→ **WHAT IS NEEDED**
Exactly the lines from the one containing "You are a GUI" through the end of the data, and nothing more, should be retyped; pictures stay out.

→ **RECORDS FOR THE EXERCISE**
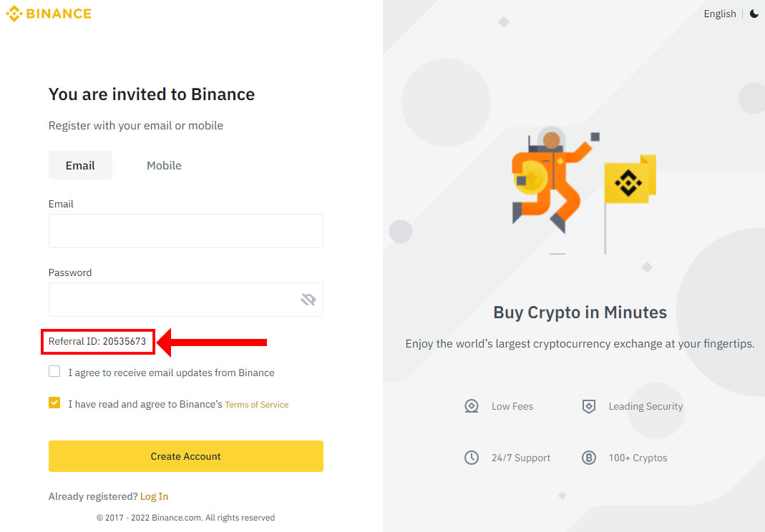
Task: Open the English language selector
Action: [x=719, y=13]
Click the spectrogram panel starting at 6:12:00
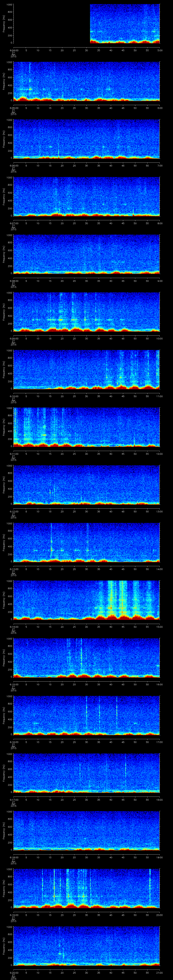 (87, 484)
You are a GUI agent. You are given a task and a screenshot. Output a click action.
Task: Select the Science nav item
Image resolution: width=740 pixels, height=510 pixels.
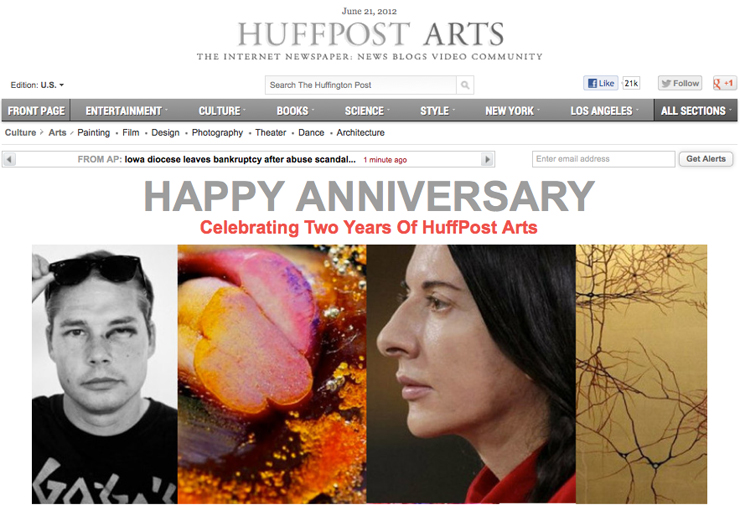(x=364, y=111)
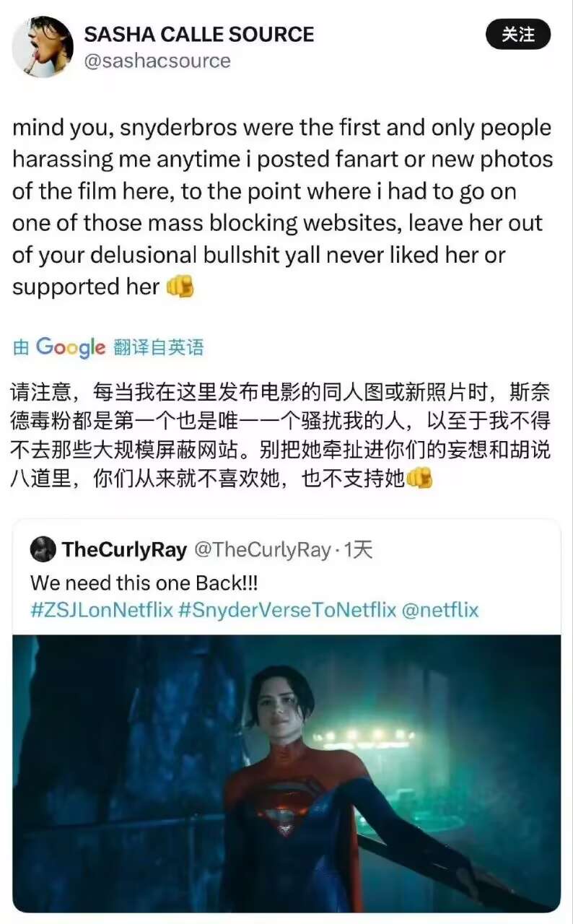Tap the 关注 follow button
Screen dimensions: 573x924
[x=518, y=35]
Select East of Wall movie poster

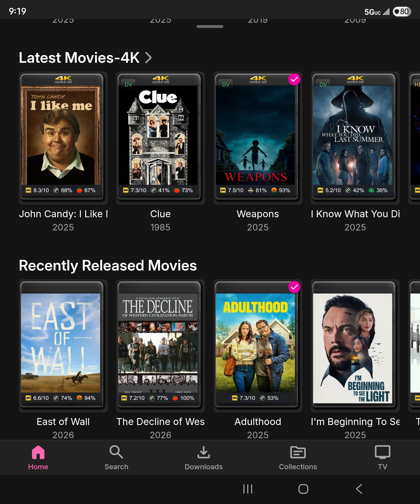63,346
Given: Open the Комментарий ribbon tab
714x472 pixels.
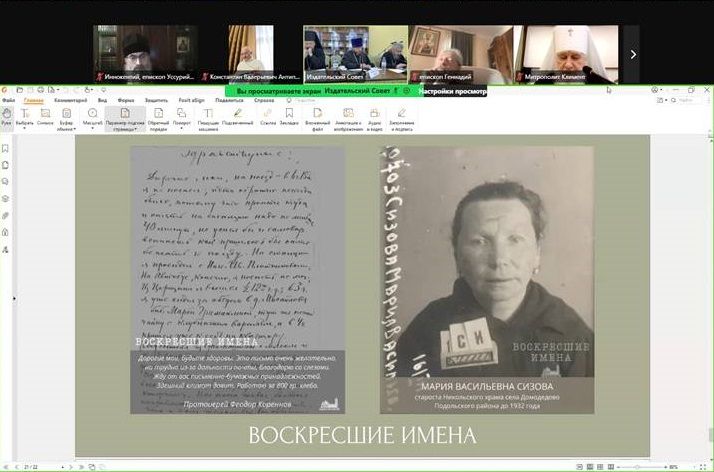Looking at the screenshot, I should tap(70, 100).
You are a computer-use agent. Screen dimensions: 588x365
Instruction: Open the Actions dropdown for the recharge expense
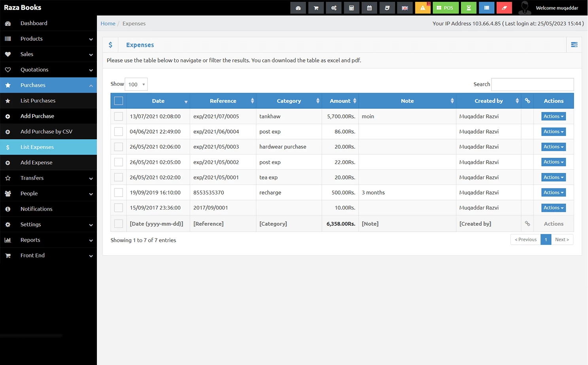(553, 192)
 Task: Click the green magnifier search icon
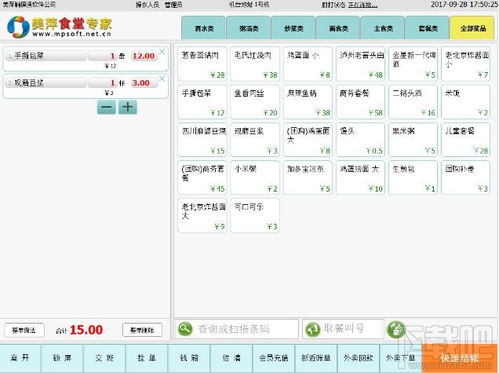tap(185, 329)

→ **SOLUTION FOR THIS PROBLEM**
You are a GUI agent. You are given a task and a screenshot. Output a click action.
Task: Select the Science nav item
Image resolution: width=740 pixels, height=510 pixels.
(x=364, y=111)
Tap the 关注 follow button
Screen dimensions: 573x924
[x=518, y=35]
Select East of Wall movie poster

63,346
Given: Open the Комментарий ribbon tab
714x472 pixels.
Looking at the screenshot, I should tap(70, 100).
You are a computer-use agent. Screen dimensions: 588x365
Instruction: Open the Actions dropdown for the recharge expense
(553, 192)
 Task: Click the green magnifier search icon
tap(185, 329)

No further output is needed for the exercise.